Task objective =
Go through the material below and return each line with the string "München" in it.

━━━━━━━━━━━━━━━━━━━━━━━━━━━━━━

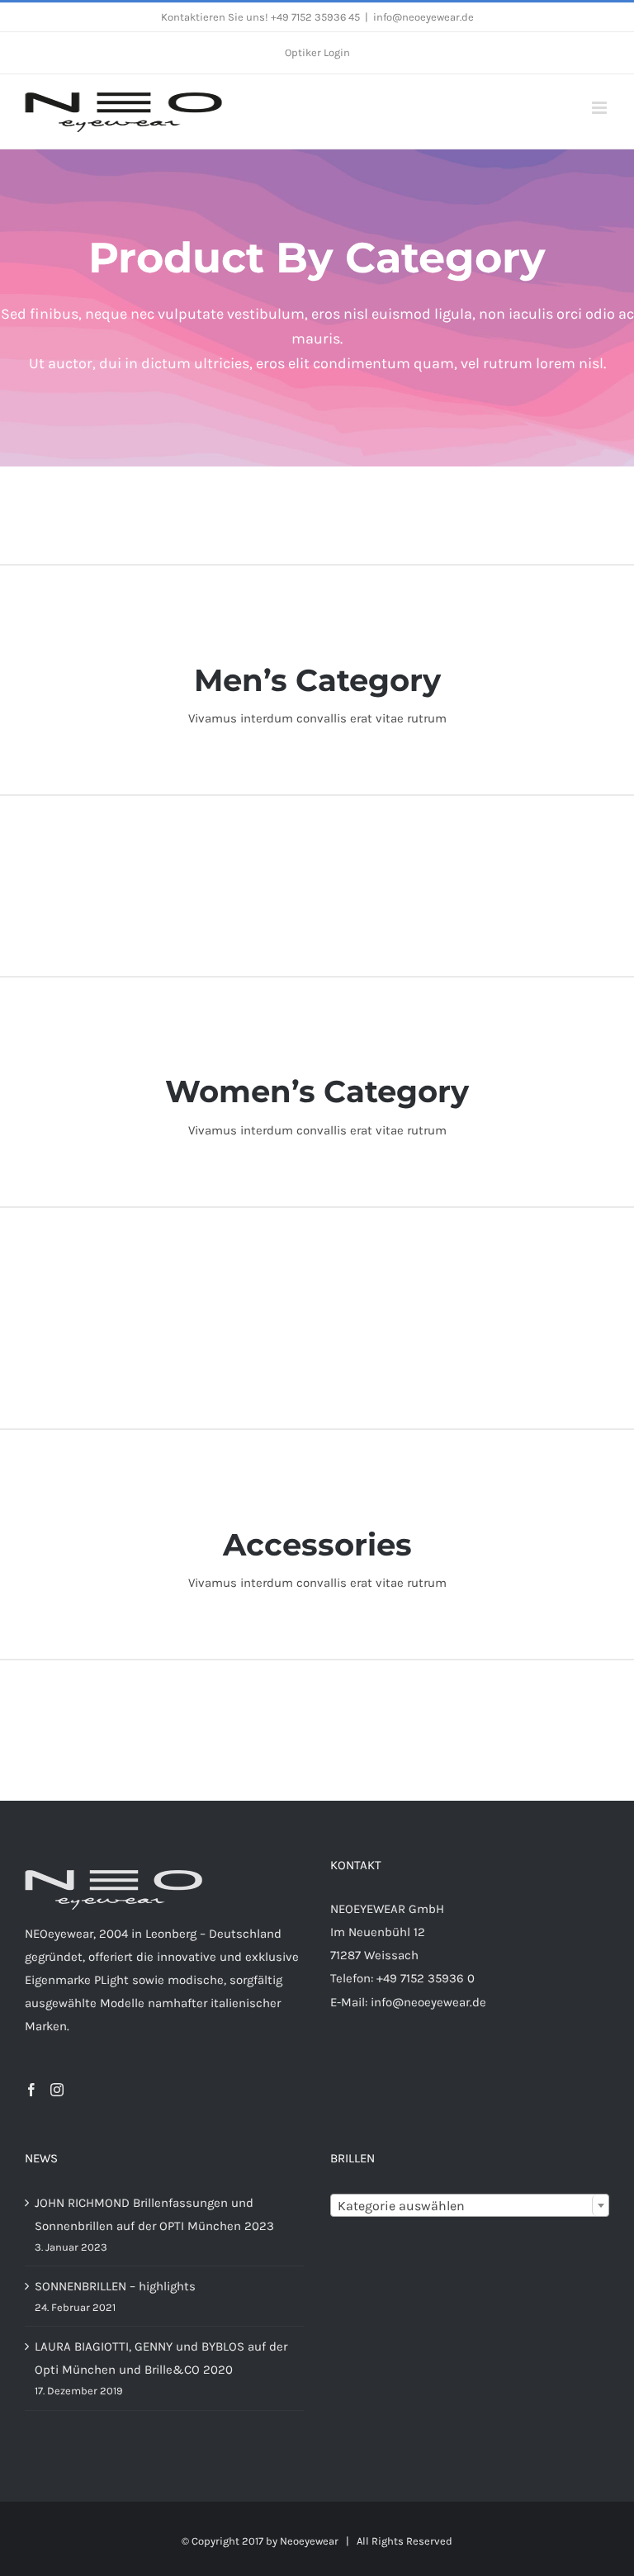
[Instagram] (57, 2089)
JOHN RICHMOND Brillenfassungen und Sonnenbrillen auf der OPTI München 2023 (154, 2214)
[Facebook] (31, 2089)
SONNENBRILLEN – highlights (115, 2286)
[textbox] (469, 2206)
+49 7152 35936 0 (425, 1978)
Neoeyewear (309, 2541)
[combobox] (469, 2205)
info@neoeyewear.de (423, 17)
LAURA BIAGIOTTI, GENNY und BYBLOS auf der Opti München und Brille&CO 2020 (161, 2358)
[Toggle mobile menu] (600, 107)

━━━━━━━━━━━━━━━━━━━━━━━━━━━━━━

Response area =
JOHN RICHMOND Brillenfassungen und Sonnenbrillen auf der OPTI München 2023 (154, 2214)
LAURA BIAGIOTTI, GENNY und BYBLOS auf der Opti München und Brille&CO 2020 (161, 2358)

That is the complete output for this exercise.